Los Angeles Noir - Denise Hamilton [42]
With my fork in one hand and my cell phone in the other, I started calling: my book club, my clients, my ex-Pilates classmates. (As a lapsed Pilatesian, the choice between a German exercise regimen and the Beverly Hills Hotel’s Dutch apple pancakes was no contest.)
The Cleaning Lady Mafia was right again.
All over town, the story was the same. Plasma TVs, laptops, cameras, cash in several countries’ currencies—poof, gone. But any decent second-story man would take those. It was the rest of the hauls that made this gang special. These thieves were discerning. If they didn’t actually subscribe to the glossy living-and-spending magazines, they must steal them from doctors’ offices on Roxbury. Forbes, Vogue, Wine Spectator—they’d be regular crime primers to these guys.
They knew to take the Manolos and leave the Bandolinos. Take the real pearls, leave the fakes. Patek Philippes, but not Omegas. They carted off wine, but only top-rack stuff: Château d’Yquem, Petrus, DuMol pinots from the first Clinton Administration.
And the jewels. Drag queens don’t have the nerve to wear rhinestones as big as the sparklers that were vanishing. I calculated the take just from the cleaning ladies’ count: besides all the brand-X bling, the thieves had stolen baubles that little King Davey bought to adorn the scrawny Duchess of Windsor, Fabergé desk trinkets the Romanovs used as stocking stuffers, Persian turquoises brought here by genuine Persians—Beverly Hills is full of them, starting with the Shah’s relatives.
Inside those fabulous houses on cliffsides and canyons, people were freaked with fear. Terrified to go out. Terrified to come home. The places they’d built to get away from it all weren’t far enough away, after all.

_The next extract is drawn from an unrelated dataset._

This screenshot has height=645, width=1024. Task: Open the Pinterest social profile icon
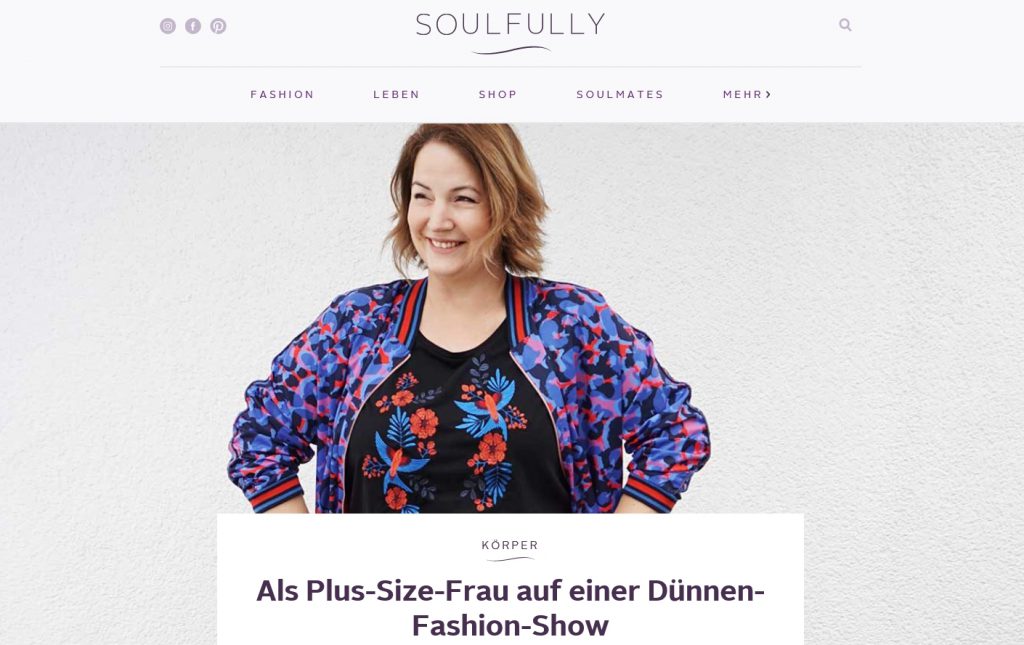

I saved the last call for the Davises. They were old family friends, and I’d picked up a rumor that they had been hit too. My father and Mr. Davis had been a sometimes-team—a studio security chief and an attorney. Carlton Claridge Davis wasn’t one of those attorneys you see on Court TV. He was good because he kept himself and his clients out of court—and out of the papers. He and my father had come to trust each other, and over the years they’d exchanged information and favors and friendship. I learned to swim in their pool. Their actor son, Winston, became one of my clients.
When the Davises heard I needed a place to stay while my house got earthquake-proofed last year, they’d offered me their daughter’s old room. I had a swell time, like living in a Father Knows Best episode—if the Anderson family had had a private screening room and a couple of Cézannes hanging in the dining room.
The Davis house had been hit while they were away visiting their first grandchild. The usual high-end gadgets went missing, but so did some of Eloise Davis’s jewelry. Her fondness for wearing her jewelry instead of stashing it in the vault was notable even in Beverly Hills. My first memory of her is on the tennis court, the thwack of ball on racket in counterpoint to the tinkle of bangle on bangle. Just about every piece came with a lively story about the giver, or the occasion, or both. Many were engraved with memories. Her history, in carats and karats—not bad, she’d say, for a small-town girl.
Theirs was old Beverly Hills money. Old money here meant BCTV—before color TV. Old money had more class than new money, but fewer zeroes. New money BH didn’t much care whether you were Charles Lindbergh or Charles Manson, just so long as you were famous—ideally paired with rich. Old money BH, on the other hand, set great store by Bostonian virtues like discretion and civic dignity.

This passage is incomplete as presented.